Marta supo que uno de los días que estuvo ella castigada habían hecho todos una excursión a la playa de Maspalomas, en la punta sur de la isla. Habían ido en el coche de José. Marta estaba enterada, naturalmente, de esta excursión, a la que no la habían llevado siguiendo el programa de castigo establecido para ella. Había visto salir a Pino muy veraniega, con zapatos de lona, con gafas negras, y había visto preparar la cesta de la merienda. Ni se le había ocurrido pedir que la llevaran, y cuando Pino volvió con la nariz despellejada, quejándose del calor sufrido, de los pinchos que le habían desgarrado el traje, de la arena que había penetrado en la comida, Marta estuvo riéndose silenciosamente. Pino aborrecía las excursiones campestres.

Pero ahora se enteraba Marta de que también Pablo había ido a la excursión aquella y que estaba entusiasmado.

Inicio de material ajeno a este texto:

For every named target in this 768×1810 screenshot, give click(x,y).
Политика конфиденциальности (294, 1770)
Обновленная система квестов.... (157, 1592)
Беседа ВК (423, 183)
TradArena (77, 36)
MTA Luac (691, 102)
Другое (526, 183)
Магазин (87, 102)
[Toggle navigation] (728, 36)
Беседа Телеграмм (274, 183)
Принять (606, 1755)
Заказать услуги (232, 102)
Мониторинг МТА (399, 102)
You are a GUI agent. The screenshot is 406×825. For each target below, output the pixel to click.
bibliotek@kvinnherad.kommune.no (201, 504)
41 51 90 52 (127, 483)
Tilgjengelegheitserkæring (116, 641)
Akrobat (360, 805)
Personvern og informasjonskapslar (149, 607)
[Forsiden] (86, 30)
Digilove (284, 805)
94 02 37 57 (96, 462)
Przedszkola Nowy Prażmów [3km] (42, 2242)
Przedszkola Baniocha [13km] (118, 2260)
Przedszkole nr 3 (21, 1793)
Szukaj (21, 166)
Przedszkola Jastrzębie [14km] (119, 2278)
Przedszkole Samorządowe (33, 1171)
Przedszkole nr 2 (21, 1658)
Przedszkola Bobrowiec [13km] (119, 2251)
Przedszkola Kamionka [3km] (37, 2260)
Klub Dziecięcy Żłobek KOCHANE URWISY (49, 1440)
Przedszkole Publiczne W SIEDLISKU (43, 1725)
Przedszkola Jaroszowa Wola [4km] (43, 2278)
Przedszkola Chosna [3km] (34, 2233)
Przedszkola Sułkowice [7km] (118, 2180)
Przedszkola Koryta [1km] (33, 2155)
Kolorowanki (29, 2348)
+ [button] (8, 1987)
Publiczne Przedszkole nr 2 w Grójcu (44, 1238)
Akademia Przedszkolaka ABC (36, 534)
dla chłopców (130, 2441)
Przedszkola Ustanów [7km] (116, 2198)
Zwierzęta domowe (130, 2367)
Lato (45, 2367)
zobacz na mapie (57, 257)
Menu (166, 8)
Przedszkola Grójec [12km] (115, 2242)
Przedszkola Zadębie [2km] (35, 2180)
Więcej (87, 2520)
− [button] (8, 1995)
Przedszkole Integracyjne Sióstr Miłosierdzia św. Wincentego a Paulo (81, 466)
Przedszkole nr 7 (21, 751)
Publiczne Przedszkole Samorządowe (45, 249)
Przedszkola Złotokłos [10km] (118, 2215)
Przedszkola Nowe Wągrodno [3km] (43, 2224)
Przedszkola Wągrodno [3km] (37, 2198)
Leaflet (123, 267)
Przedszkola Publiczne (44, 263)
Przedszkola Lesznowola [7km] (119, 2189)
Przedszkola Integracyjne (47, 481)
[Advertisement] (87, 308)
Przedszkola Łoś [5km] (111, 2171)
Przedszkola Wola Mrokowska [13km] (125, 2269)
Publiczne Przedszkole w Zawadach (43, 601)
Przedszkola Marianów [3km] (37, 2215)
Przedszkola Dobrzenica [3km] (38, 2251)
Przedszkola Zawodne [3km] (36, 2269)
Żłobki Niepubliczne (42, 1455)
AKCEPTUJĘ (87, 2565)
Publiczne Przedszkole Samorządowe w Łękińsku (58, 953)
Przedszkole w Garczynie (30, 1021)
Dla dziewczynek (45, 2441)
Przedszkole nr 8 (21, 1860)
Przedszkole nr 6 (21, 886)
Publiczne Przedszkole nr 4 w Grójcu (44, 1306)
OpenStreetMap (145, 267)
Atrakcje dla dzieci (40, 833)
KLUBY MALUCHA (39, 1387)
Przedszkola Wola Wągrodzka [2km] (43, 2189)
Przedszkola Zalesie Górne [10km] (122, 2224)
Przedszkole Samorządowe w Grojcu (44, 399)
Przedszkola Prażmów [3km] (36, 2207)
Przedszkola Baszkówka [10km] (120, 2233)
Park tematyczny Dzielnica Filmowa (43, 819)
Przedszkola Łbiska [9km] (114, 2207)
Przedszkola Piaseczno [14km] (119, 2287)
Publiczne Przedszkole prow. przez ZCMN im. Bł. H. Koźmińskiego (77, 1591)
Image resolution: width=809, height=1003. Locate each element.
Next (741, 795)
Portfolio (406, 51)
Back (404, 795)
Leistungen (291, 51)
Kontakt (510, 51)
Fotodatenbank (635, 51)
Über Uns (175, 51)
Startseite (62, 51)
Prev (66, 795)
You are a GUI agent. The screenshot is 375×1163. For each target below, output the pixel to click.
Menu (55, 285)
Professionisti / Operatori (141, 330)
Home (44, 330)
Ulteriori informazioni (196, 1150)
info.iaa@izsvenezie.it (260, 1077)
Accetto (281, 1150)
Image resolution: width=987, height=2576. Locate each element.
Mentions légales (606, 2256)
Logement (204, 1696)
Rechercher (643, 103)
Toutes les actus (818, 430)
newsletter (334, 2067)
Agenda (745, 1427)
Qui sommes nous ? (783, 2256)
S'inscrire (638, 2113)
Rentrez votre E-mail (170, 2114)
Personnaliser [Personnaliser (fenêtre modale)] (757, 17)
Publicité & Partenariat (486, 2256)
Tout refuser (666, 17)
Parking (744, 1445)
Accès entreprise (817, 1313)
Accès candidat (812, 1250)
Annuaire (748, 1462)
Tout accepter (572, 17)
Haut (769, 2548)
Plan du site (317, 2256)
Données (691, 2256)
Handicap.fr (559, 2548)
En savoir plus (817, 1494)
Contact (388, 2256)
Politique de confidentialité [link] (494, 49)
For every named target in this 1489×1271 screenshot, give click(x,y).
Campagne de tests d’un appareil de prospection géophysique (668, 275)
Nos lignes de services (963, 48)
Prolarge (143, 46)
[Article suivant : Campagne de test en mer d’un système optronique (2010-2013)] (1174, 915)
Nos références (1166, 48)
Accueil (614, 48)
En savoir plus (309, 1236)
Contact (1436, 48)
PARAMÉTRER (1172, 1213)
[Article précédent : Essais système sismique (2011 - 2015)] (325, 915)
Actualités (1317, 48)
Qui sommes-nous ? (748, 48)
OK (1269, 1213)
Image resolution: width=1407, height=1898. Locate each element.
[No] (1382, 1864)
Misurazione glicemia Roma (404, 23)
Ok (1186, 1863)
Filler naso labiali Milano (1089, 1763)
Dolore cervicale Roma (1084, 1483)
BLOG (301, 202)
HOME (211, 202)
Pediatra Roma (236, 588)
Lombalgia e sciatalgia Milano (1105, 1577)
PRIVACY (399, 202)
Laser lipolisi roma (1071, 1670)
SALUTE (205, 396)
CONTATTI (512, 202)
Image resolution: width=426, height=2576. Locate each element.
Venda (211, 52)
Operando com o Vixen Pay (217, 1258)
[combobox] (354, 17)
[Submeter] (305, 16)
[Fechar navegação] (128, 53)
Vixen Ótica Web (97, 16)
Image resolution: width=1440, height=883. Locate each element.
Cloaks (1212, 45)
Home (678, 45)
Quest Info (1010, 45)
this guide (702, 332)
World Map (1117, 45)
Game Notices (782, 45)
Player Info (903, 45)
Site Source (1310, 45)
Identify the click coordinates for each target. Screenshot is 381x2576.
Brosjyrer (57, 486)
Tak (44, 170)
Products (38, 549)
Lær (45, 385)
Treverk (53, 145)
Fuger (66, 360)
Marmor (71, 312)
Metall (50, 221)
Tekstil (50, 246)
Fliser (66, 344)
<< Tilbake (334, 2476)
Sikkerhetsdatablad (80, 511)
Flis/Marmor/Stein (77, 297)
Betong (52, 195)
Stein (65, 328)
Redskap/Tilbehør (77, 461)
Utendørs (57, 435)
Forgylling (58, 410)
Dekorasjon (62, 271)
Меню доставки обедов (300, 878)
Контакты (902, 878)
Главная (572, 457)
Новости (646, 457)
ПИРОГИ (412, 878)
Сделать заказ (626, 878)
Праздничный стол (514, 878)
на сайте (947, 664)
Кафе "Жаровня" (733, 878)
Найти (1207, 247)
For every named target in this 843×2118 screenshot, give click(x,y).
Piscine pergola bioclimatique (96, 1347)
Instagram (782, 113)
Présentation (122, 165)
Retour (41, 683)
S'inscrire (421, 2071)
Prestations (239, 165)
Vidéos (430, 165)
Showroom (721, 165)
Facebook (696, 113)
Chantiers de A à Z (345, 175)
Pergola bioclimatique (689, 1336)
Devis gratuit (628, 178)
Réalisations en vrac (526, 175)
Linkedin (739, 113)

– Comprendo que quisiera pintar Maspalomas, porque esa playa, con su bosque de palmeras y su laguna de agua dulce, es ideal. Parece una cosa de ensueño… Pero los barrancos de lava, con esos bosques de cactos tremendos, son horribles. Nunca había visto yo cactos más que aquí, tan enormes… Parecen de esos candelabros antiguos, esas lámparas enormes de velas, que se ponían en los salones… ¿Cómo se llaman esos cactos, Marta?